The Senate Committee pre-flight divides the user's cap by 3 (SENATE_COMMITTEE_COST_MULTIPLIER). This is a conservative guard: a typical Senate call uses 3× the tokens of a solo call (one propose + one review + one chair), so the pre-divided cap roughly matches the post-call usage.

Troubleshooting

"No AI providers configured. Add an API key in Settings > AI."

None of the 17 provider keys are set. Open Settings → AI → Providers and save at least one. The platform will not auto-fall-back to mock mode in production.

"Provider X failed: 401 Unauthorized"

The API key is invalid or has been rotated. Re-save the key in Settings → AI. The platform's _sync_db_to_env() runs on every save and writes the new key into the worker environment.

"Provider X failed: 429 Too Many Requests"

The provider is rate-limiting the platform. The default retry is 3 attempts with exponential back-off (retry_429(max_retries=3, base_delay=2.0)). After 3 failures the call is recorded in LLMUsage with zero tokens and the user gets a 502.

"Daily cost cap exceeded"

The user has hit their UserAICap.daily_cost_cap_usd. Either wait until tomorrow or raise the cap in a Django shell.

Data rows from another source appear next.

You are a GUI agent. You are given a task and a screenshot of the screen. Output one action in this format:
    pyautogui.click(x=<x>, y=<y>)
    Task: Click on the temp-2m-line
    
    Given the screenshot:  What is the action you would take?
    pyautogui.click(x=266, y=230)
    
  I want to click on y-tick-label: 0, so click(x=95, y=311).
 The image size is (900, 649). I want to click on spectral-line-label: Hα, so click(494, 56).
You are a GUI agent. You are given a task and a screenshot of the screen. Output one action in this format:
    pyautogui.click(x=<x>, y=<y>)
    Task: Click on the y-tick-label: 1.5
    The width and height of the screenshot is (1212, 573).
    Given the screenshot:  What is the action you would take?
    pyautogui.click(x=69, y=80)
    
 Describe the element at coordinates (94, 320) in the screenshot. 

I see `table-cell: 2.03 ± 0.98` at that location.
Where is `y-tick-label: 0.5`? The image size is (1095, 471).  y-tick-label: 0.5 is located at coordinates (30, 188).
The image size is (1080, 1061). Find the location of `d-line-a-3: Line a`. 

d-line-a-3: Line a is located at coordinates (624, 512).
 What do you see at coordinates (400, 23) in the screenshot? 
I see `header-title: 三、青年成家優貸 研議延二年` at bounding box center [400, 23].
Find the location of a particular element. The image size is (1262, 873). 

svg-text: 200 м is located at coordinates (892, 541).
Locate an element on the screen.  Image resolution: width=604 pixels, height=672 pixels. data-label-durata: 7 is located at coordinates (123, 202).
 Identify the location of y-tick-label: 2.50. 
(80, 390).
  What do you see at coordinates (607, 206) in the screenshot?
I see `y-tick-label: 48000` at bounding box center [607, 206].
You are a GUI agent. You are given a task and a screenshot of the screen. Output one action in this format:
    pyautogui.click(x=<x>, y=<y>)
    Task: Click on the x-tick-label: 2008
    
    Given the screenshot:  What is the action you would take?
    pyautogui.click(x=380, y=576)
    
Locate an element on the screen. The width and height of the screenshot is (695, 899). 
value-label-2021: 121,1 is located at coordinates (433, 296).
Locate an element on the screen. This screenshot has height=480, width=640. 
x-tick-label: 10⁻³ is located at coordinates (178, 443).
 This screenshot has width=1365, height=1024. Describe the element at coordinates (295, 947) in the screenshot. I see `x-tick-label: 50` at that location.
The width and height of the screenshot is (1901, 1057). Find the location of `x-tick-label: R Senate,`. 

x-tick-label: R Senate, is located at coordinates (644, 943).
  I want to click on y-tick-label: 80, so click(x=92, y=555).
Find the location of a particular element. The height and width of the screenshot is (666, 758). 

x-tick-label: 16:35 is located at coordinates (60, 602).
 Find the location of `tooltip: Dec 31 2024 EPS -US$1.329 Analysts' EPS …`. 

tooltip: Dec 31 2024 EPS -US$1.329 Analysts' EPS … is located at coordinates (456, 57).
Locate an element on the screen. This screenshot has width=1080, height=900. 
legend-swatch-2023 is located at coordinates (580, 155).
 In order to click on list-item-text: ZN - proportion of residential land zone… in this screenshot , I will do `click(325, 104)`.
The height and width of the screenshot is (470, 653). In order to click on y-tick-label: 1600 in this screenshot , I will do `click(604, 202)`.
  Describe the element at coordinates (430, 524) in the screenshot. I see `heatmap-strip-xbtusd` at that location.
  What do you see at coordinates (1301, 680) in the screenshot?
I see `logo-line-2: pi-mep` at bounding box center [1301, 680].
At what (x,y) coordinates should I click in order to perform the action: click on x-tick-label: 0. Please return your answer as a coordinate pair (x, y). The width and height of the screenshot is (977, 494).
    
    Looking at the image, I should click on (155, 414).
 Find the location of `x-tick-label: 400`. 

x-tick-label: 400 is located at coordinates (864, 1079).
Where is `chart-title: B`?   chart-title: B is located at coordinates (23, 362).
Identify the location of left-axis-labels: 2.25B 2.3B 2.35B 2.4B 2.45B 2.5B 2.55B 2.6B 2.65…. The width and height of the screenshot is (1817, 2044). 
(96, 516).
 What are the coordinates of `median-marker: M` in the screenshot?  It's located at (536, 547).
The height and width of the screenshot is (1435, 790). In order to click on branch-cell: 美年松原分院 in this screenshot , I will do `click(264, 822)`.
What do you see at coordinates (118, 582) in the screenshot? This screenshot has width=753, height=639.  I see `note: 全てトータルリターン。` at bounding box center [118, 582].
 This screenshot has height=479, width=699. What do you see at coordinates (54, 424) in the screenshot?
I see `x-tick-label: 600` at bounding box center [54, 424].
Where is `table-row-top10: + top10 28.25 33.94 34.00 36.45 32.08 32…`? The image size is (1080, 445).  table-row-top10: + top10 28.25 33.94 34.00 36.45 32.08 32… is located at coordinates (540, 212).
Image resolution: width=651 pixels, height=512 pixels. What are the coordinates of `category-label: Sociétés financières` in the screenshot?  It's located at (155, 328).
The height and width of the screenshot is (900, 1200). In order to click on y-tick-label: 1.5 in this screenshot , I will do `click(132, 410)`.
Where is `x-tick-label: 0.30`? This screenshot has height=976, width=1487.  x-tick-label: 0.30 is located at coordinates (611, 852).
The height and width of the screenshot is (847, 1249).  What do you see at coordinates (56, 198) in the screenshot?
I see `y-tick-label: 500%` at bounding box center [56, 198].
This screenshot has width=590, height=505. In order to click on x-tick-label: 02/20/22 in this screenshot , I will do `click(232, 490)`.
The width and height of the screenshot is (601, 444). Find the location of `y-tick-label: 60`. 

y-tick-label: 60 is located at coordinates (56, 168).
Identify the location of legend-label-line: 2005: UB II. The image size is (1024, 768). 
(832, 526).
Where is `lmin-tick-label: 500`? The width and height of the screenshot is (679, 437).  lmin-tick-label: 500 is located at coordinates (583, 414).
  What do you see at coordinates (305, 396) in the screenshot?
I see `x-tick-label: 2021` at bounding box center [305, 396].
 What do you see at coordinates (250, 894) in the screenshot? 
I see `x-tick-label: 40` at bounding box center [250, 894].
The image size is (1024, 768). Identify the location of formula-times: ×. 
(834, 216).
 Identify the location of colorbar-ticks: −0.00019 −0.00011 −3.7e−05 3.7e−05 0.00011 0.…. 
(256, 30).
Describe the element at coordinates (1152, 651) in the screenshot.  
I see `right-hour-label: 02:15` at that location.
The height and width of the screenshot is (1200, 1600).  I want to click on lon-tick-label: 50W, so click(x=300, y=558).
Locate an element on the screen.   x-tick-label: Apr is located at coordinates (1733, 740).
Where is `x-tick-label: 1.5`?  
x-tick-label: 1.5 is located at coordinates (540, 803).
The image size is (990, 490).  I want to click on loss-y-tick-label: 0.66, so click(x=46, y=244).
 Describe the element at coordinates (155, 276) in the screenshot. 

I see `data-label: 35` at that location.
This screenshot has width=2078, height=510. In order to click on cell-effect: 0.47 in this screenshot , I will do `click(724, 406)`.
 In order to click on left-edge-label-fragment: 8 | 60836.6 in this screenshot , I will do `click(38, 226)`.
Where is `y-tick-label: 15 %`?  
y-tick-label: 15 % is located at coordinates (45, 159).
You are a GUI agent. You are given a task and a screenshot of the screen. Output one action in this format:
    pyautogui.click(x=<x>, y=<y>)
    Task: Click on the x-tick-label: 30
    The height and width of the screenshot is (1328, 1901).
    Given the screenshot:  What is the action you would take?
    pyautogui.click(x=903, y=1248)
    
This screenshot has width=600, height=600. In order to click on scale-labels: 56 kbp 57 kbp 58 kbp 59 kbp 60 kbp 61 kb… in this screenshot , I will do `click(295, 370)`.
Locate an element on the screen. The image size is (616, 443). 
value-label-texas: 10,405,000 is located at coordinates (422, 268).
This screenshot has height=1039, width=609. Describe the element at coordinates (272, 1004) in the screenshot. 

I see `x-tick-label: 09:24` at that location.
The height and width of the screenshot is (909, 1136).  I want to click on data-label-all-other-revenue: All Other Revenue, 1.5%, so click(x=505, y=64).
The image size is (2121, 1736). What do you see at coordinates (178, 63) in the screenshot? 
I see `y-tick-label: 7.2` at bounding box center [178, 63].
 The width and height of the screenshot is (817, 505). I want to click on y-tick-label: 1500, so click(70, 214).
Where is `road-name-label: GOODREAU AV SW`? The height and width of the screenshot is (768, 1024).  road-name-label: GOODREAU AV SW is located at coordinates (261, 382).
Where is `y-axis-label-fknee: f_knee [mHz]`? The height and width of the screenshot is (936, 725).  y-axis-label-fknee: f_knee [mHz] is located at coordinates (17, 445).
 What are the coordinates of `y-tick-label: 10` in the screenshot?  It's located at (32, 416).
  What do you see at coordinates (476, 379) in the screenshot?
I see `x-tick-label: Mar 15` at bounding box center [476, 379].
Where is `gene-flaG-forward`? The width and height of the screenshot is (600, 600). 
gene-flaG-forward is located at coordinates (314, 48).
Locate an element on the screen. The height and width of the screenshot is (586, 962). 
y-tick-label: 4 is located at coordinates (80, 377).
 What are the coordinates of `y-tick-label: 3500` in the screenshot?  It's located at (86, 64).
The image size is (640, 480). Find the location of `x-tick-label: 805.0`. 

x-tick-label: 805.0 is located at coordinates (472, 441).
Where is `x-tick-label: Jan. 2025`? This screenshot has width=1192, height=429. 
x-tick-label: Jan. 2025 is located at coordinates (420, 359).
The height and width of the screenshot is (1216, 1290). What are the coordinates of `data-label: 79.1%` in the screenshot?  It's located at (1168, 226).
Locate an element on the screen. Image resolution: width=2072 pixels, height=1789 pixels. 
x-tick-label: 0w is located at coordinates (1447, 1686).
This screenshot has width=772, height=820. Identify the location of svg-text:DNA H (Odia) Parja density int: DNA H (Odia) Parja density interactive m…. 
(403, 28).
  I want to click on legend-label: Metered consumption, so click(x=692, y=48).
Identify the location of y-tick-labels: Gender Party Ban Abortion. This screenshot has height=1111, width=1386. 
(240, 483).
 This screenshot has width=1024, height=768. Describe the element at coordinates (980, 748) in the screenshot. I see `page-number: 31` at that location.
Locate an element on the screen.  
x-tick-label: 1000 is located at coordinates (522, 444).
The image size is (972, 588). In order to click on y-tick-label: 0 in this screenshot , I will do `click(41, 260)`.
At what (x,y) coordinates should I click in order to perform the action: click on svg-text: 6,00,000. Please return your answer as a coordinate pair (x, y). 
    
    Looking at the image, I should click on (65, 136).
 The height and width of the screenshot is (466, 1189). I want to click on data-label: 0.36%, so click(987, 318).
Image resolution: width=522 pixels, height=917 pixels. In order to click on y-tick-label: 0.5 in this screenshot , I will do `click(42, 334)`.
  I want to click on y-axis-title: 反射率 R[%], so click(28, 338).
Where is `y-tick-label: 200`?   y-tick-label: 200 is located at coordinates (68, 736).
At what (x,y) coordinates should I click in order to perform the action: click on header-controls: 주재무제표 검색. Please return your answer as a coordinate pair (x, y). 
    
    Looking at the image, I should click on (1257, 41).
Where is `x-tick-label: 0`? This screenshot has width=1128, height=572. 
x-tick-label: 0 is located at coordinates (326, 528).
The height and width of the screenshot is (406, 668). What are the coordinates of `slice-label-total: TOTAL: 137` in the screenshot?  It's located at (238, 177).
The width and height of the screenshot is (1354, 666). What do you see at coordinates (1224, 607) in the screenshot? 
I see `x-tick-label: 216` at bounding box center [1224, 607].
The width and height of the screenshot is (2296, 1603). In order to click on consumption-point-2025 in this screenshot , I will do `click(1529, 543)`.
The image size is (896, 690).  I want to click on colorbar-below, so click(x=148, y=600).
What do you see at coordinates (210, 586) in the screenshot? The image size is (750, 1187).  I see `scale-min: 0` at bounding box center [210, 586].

"Jules auto-fix did not create a PR"

Inspect GET /api/v1/jules/history/{service_id}/ for the failure reason. The most common cause is that the suggested fix exceeded MAX_FILES_PER_JULES_PR (5) or MAX_BYTES_PER_JULES_PR (50000).

"Provider 'jules' not in JULES_ALLOWED_HOSTS"

The platform's JULES_ALLOWED_HOSTS setting is missing the host portion of jules_base_url. Default is ['api.jules.google.com']. If you self-host Jules, add the host to the allowlist in .env:

JULES_ALLOWED_HOSTS=api.jules.google.com,jules.internal.example.com

Streaming cuts off after the first chunk

The platform's reverse proxy (Traefik) has a 60s idle timeout by default. Long streams (Senate committees with 5 members) may exceed this. Raise the timeout in traefik_dynamic.yml (transport.respondingTimeouts.idleTimeout).